The recent series of Terry stop cases have all focused on the point at which the encounter escalates from the first stage to the second. If a police officer searches someone (without the searchee’s consent) during a consensual encounter, then the courts will usually suppress any evidence thus found. In order to warrant any type of search, even a brief pat-down, the police must have some objective basis to do so.

Bandy’s first mistake was to choose his companions and his environs poorly. He and a companion went to a neighborhood in Newport News one afternoon and knocked on a door. When there was no answer, the two men walked away from the house, but not toward their car; they started strolling down the street.

I neglected to tell you three things about this neighborhood. First, the whole place is owned by the city housing authority, presumably to provide low-income housing. Second, the police regard it as a “high-drug, high-crime area.” (I didn’t make up this description; that’s what it says in the opinion.) And third, the authority has put up “No Trespassing” signs to ward off interlopers.

I guess there’s a fourth fact you should know – a police officer watched the two men as they approached and then left the house. He thought their behavior to be suspicious, so he called another officer to help him investigate. When the two officers approached the two visitors, Bandy’s companion sensibly tossed a bag of crack into a nearby bush. That gave the companion the right to remain silent.

So far, Bandy hasn’t done anything criminal that we’re aware of. One of the officers said to him, “Pardon me bro, I need to speak with you for a minute if you don’t mind,” to which Bandy replied, “yeah, sure.” (Subtle hint: This is still a consensual encounter.) When the officer asked who Bandy was visiting, he gave evasive answers, and wasn’t even able to point to the exact location he was seeking. Nor could he express where he had come from. In addition, he appeared nervous to the officer, and kept putting his hands in his pockets, despite the officer’s request that he keep his hands out in the open.

Now the officer is starting to get concerned that Bandy will either draw a weapon or try to flee. He tells Bandy that he’s going to pat him down for weapons (in case you hadn’t noticed, this just turned into a Terry stop). During that pat-down, the officer felt a few items in Bandy’s pocket that were “hard and rocky.” Those would be the crack cocaine, of course.

The turning point of this appeal, as I broadly hinted above, is whether the officer had an articulable suspicion to pat Bandy down for weapons. Caselaw clearly supports an officer’s right to conduct a pat-down where he has reason to suspect that his suspect may have a weapon; this is Officer Safety 101, and the courts generally defer to the officer in such circumstances, so long as there is a plausible reason behind the suspicion. In this case, the Court of Appeals finds today that the officer was justified in the pat-down, and thus affirms the conviction.

Data on locating visible targets
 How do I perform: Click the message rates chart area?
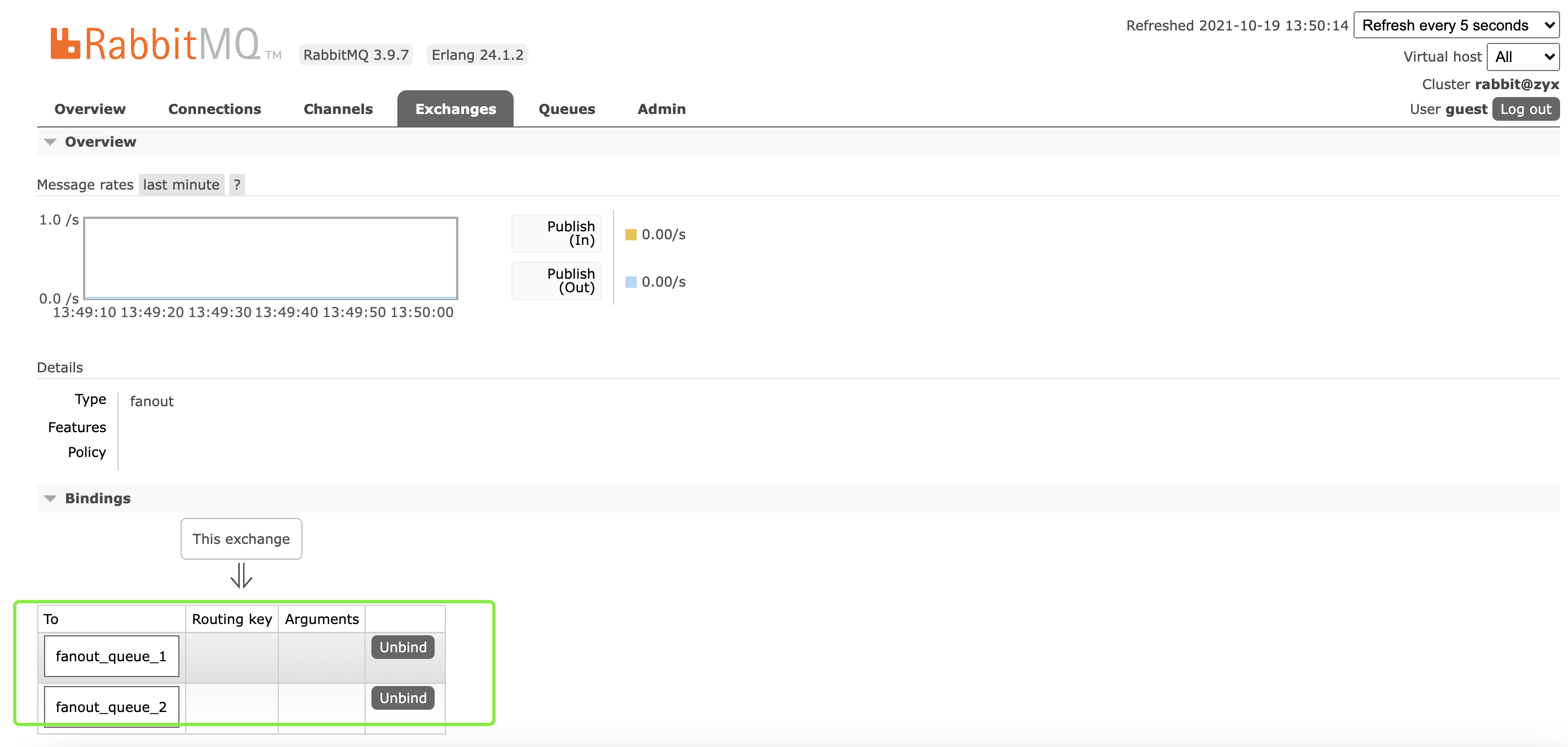coord(270,258)
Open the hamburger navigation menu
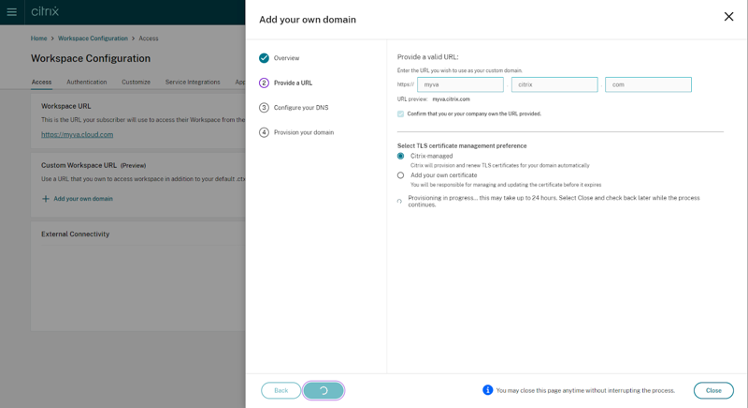 click(x=11, y=12)
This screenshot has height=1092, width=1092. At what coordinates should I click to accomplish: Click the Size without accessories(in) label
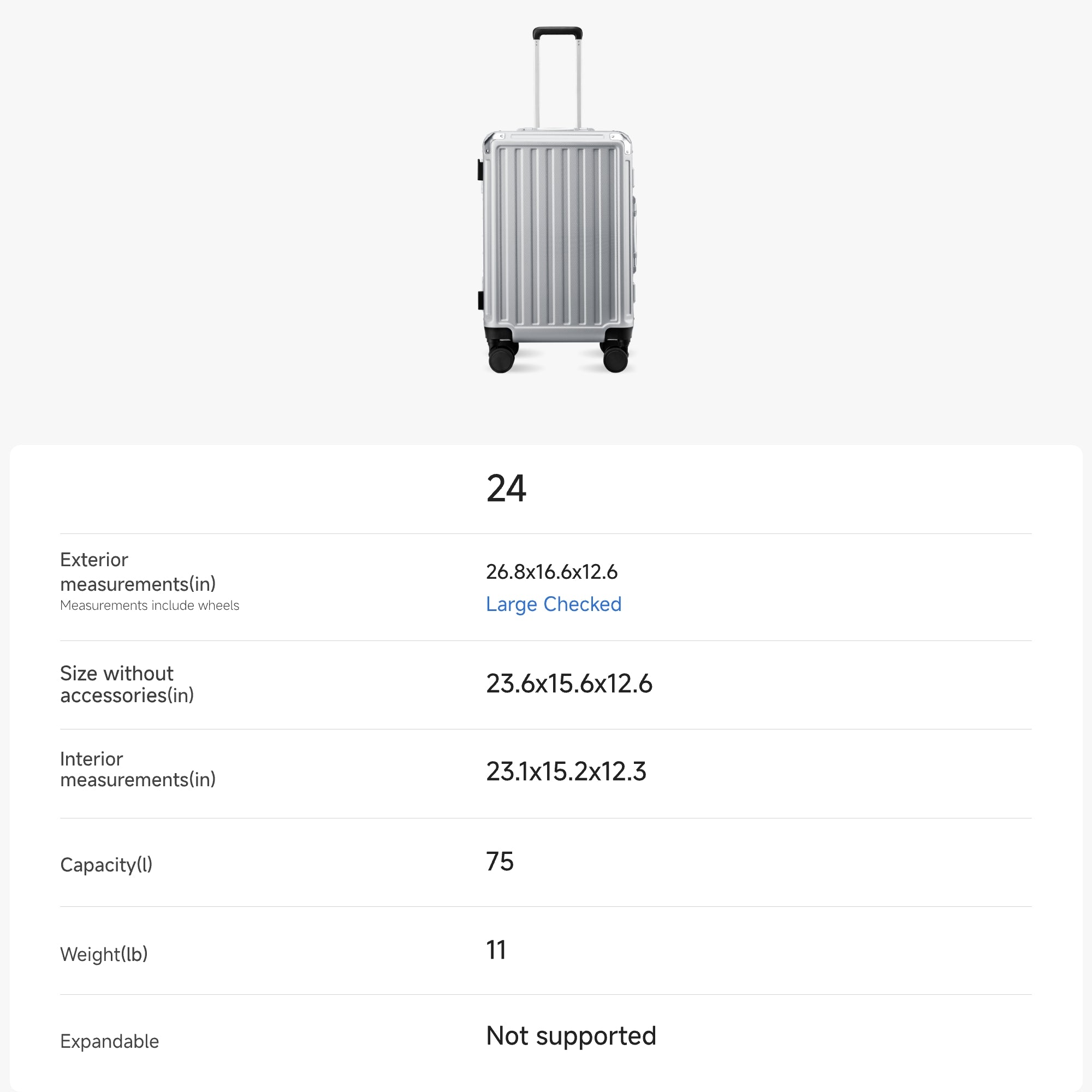pos(127,684)
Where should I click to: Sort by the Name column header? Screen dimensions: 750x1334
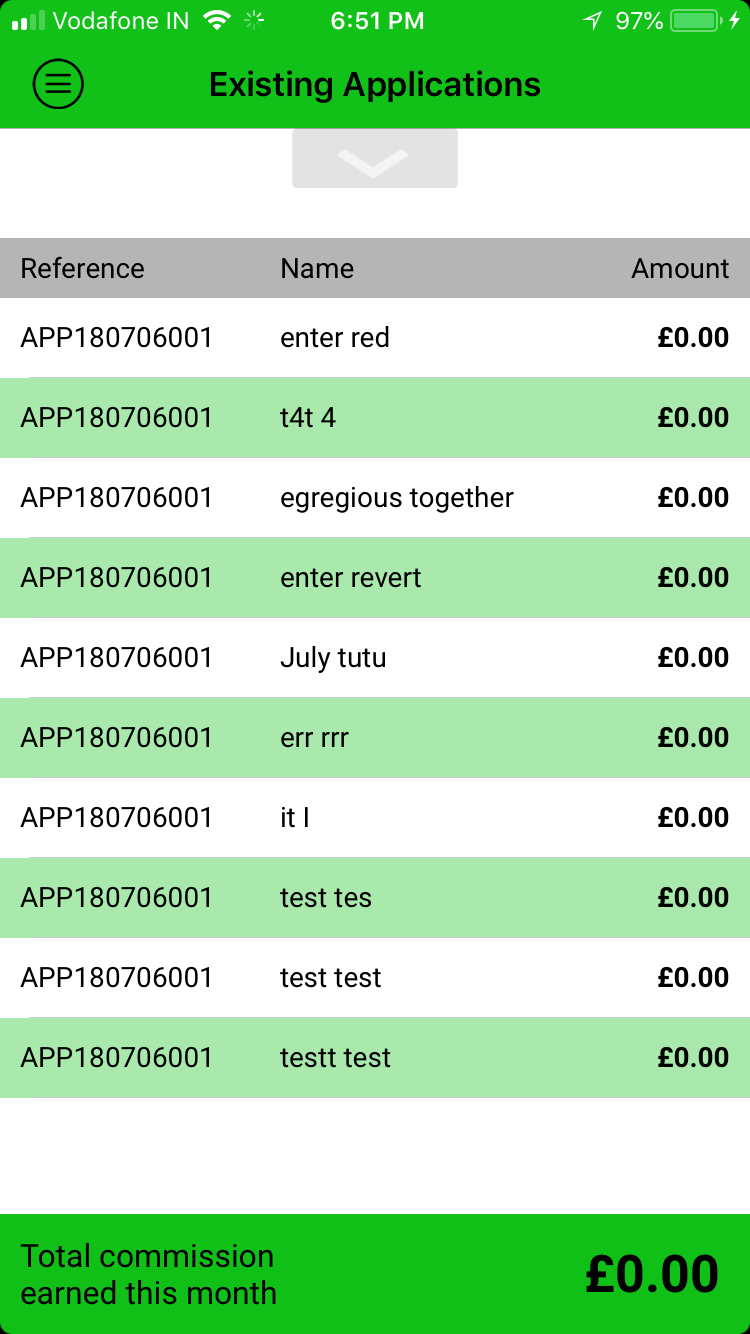point(317,268)
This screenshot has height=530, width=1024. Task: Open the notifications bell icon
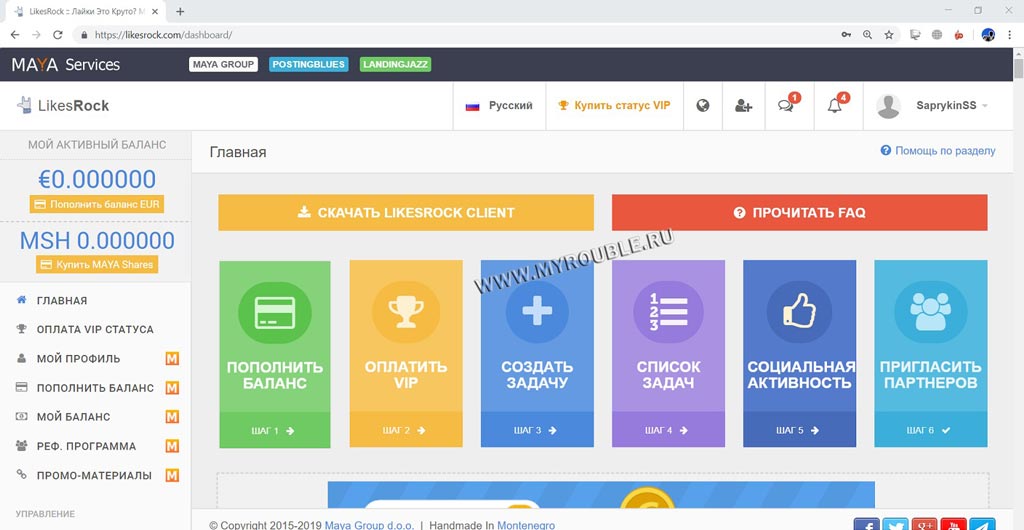[x=834, y=106]
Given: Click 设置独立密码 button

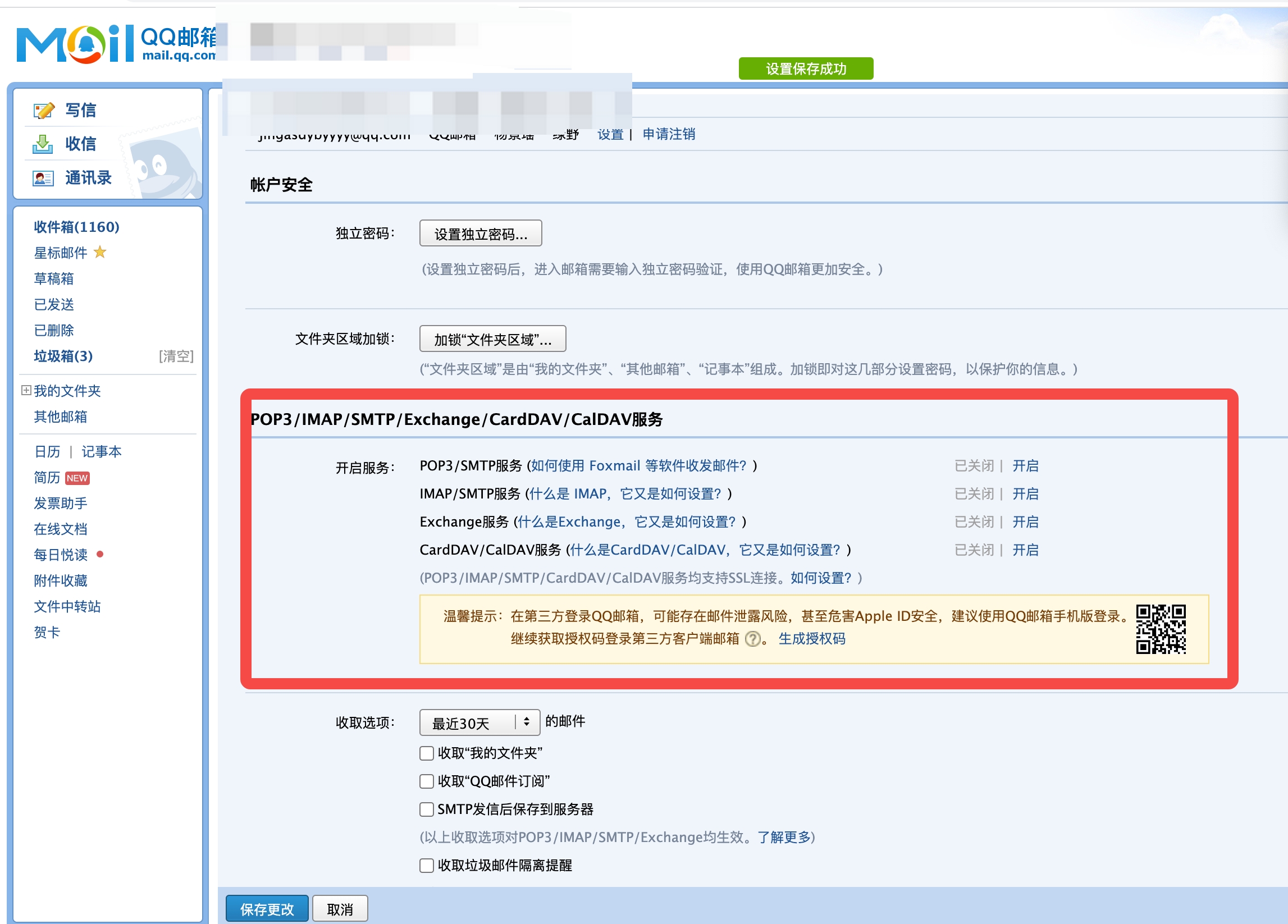Looking at the screenshot, I should [x=481, y=234].
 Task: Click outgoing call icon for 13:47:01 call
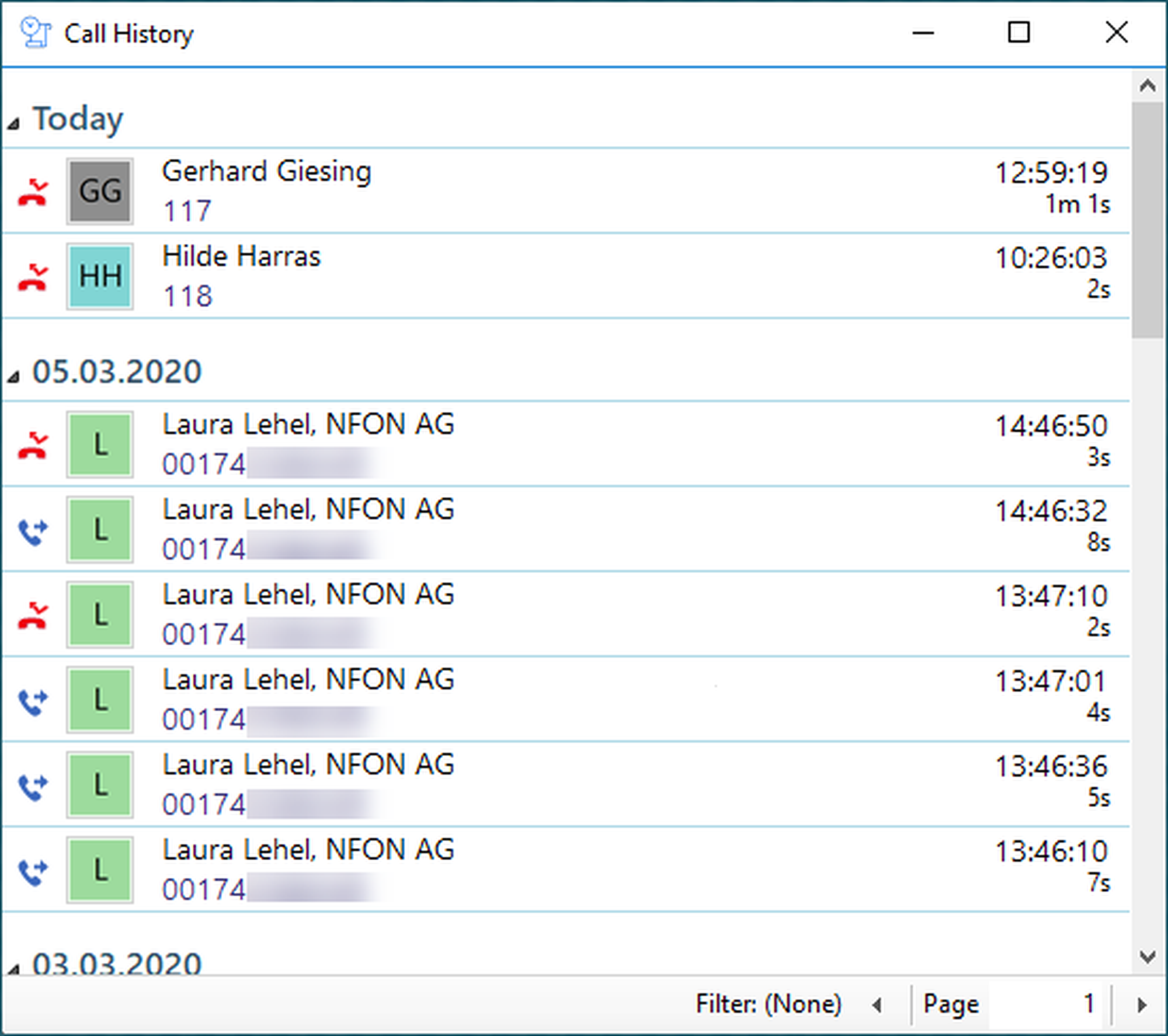[32, 701]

* [Required tasks]
**a)** According to the passage on the Bandy Terry stop case, what did Bandy do or fail to do while the officer questioned him before the pat-down? List each behavior.
**b)** Return the text of the Terry stop passage from "I guess there’s" to "to remain silent.", word for word.
**c)** Carry the passage on the Bandy Terry stop case forward, beginning right after its final sentence.

* [Answers]
**a)**
- He gave evasive answers when asked who he was visiting.
- He was not able to point to the exact location he was seeking.
- He could not say where he had come from.
- He appeared nervous to the officer.
- He kept putting his hands in his pockets despite the officer's request that he keep his hands out in the open.

**b)**
I guess there’s a fourth fact you should know – a police officer watched the two men as they approached and then left the house. He thought their behavior to be suspicious, so he called another officer to help him investigate. When the two officers approached the two visitors, Bandy’s companion sensibly tossed a bag of crack into a nearby bush. That gave the companion the right to remain silent.

**c)**
The court goes to great lengths to explain the justification for this conclusion. It notes that Bandy was in the presence of a crook (his accomplice, who had ineffectively tossed aside his own crack when the officers approached). It then concludes that he was trespassing – or at least the officer reasonably suspected that he was. Finally, the court reasons, his evasive answers could have led the officer to suspect that Bandy was committing a crime.

The court then goes on to hold that the officer “had reason to believe that Bandy was armed and dangerous.” This conclusion springs from his presence on a “high-drug, high-crime area” and his nervous appearance while being questioned by the police.

There is one additional holding here that will interest criminal practitioners. The court specifically approves the officer’s method of conducting the pat-down, holding that he did not manipulate the cocaine in order to determine what it was. (Once an officer determines that an object is not a weapon, he can’t keep checking it out to figure out what it really was. Only if his first sense-impression identifies the object as contraband can he investigate further.)

This opinion is handed down by a unanimous panel; Judge Humphreys writes the opinion, joined by Judges Frank and Millette. The reasoning, based on existing caselaw, is sound. And yet, . . . something about this holding just feels wrong to me. (I suspect that dyed-in-the-wool libertarians might have stronger language for it.) There is nothing suspicious about being physically present in a high crime area; the Supreme Court made that clear in April, in McCain v. Commonwealth. To my knowledge, no case holds that merely walking with a crook establishes a reasonable suspicion that the non-crook is doing something wrong. And I saw nothing inherently suspicious about knocking on a door and walking away when there was no answer; viewing such a scene, I would assume that the callers were expecting their host to return home shortly. Remember, all of this took place in the afternoon, with the sun shining; this is not one of those 2:45 am drug deals.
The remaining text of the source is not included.